"""

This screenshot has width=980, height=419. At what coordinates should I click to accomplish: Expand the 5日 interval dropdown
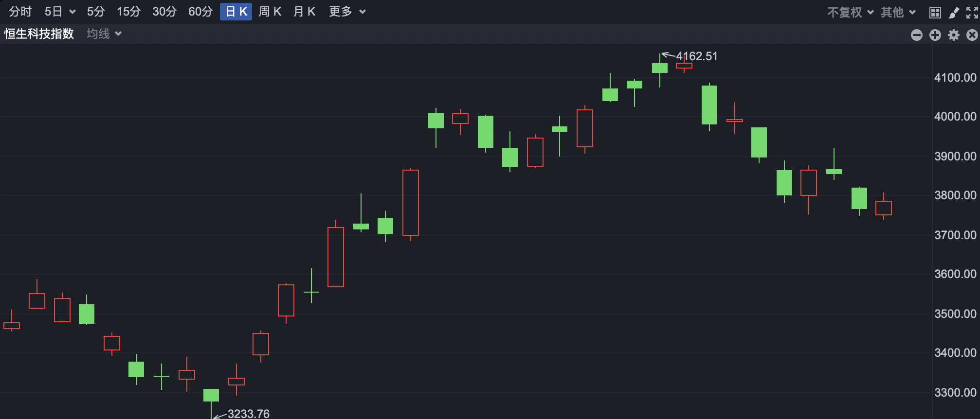58,12
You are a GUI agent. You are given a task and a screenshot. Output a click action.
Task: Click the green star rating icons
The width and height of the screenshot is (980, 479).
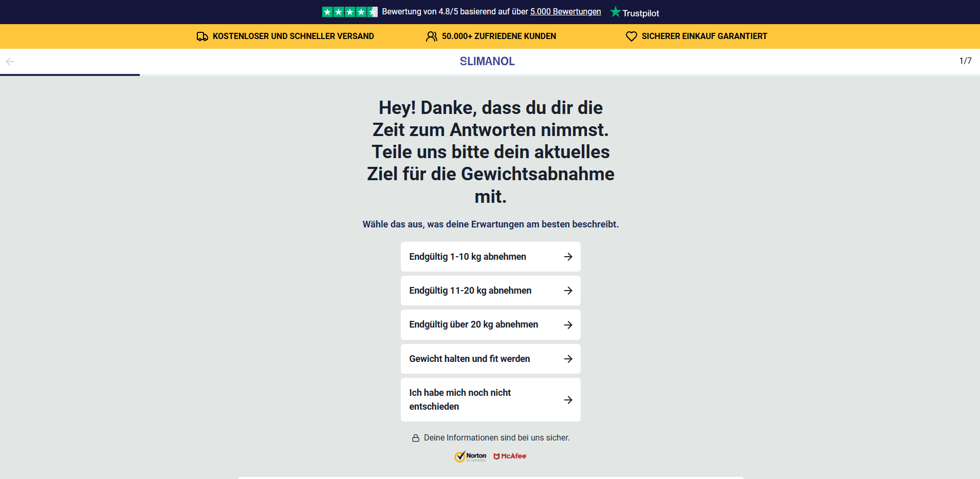point(349,12)
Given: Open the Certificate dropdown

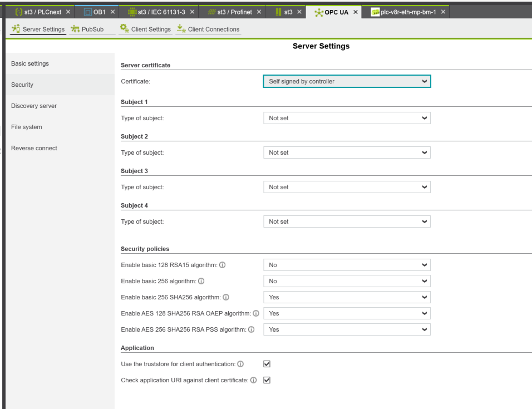Looking at the screenshot, I should tap(346, 81).
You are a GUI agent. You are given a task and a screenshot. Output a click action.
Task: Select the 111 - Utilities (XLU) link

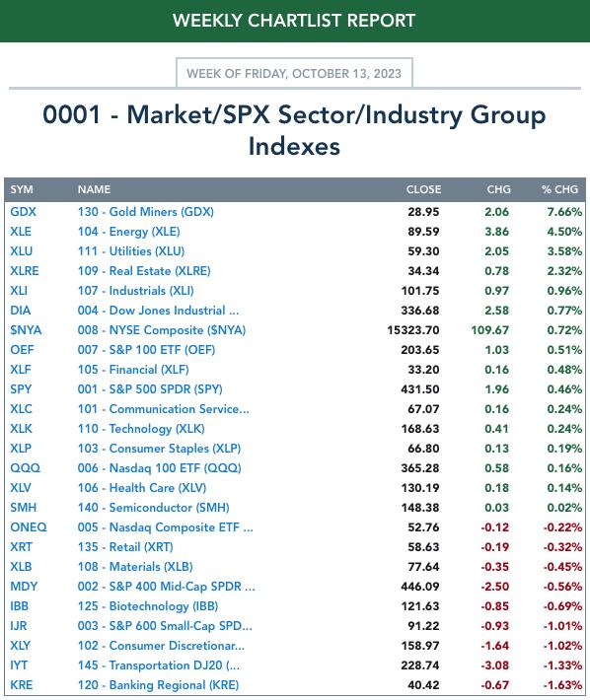click(x=131, y=250)
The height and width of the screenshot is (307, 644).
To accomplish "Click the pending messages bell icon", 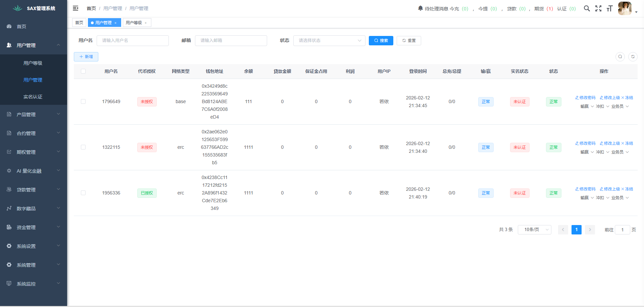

"""

#### [YOUR INSTRUCTIONS]
Whatever the records hold apart from pictures should be repeated exactly.

#### [WRITTEN RESPONSE]
This screenshot has width=980, height=419. At what coordinates should I click to accomplish: Expand the 5日 interval dropdown
58,12
You are a GUI agent. You are given a task and a screenshot. Output a click action.
Task: Click the green star rating icons
The width and height of the screenshot is (980, 479).
point(349,12)
Given: Open the Certificate dropdown

Looking at the screenshot, I should tap(346, 81).
You are a GUI agent. You are given a task and a screenshot. Output a click action.
Task: Select the 111 - Utilities (XLU) link

click(x=131, y=250)
The height and width of the screenshot is (307, 644).
To accomplish "Click the pending messages bell icon", 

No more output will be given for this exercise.